CHALLENGE =
Count the lines in the records below that contain the string "should", matching case exactly, and reply with only the number.
==== DATA SHOWN ====
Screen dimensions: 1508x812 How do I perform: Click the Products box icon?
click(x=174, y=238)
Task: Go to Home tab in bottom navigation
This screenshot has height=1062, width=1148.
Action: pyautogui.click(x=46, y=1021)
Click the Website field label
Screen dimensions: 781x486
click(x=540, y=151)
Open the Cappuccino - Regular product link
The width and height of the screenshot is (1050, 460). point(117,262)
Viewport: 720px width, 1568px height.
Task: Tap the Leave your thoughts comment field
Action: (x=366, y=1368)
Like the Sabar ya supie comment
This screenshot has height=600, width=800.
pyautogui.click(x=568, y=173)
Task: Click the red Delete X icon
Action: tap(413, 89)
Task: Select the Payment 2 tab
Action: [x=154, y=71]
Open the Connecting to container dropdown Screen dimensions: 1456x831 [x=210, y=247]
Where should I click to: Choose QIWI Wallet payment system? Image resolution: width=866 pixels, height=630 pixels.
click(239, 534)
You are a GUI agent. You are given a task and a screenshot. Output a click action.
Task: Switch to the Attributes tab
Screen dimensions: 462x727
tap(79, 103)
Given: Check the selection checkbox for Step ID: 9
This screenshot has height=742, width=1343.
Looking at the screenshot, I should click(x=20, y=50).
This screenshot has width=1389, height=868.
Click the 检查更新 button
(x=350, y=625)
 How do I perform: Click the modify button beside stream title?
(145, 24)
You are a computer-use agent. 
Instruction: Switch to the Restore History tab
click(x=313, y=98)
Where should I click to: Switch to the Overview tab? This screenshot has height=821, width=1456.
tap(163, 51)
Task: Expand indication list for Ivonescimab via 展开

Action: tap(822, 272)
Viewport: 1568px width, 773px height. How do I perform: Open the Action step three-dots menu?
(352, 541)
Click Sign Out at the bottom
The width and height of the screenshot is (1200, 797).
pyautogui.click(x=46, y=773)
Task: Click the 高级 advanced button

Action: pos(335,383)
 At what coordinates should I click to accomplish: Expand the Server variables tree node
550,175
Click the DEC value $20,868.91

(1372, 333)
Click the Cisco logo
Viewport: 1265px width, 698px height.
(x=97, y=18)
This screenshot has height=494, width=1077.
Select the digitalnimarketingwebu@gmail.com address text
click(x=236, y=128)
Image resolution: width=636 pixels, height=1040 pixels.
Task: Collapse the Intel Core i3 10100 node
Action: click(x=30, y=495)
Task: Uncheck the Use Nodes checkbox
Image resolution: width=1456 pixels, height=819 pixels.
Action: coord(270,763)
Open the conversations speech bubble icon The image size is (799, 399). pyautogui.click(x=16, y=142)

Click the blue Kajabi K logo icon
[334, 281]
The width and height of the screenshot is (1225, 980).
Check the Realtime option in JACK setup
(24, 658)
====
WORKED SOLUTION =
4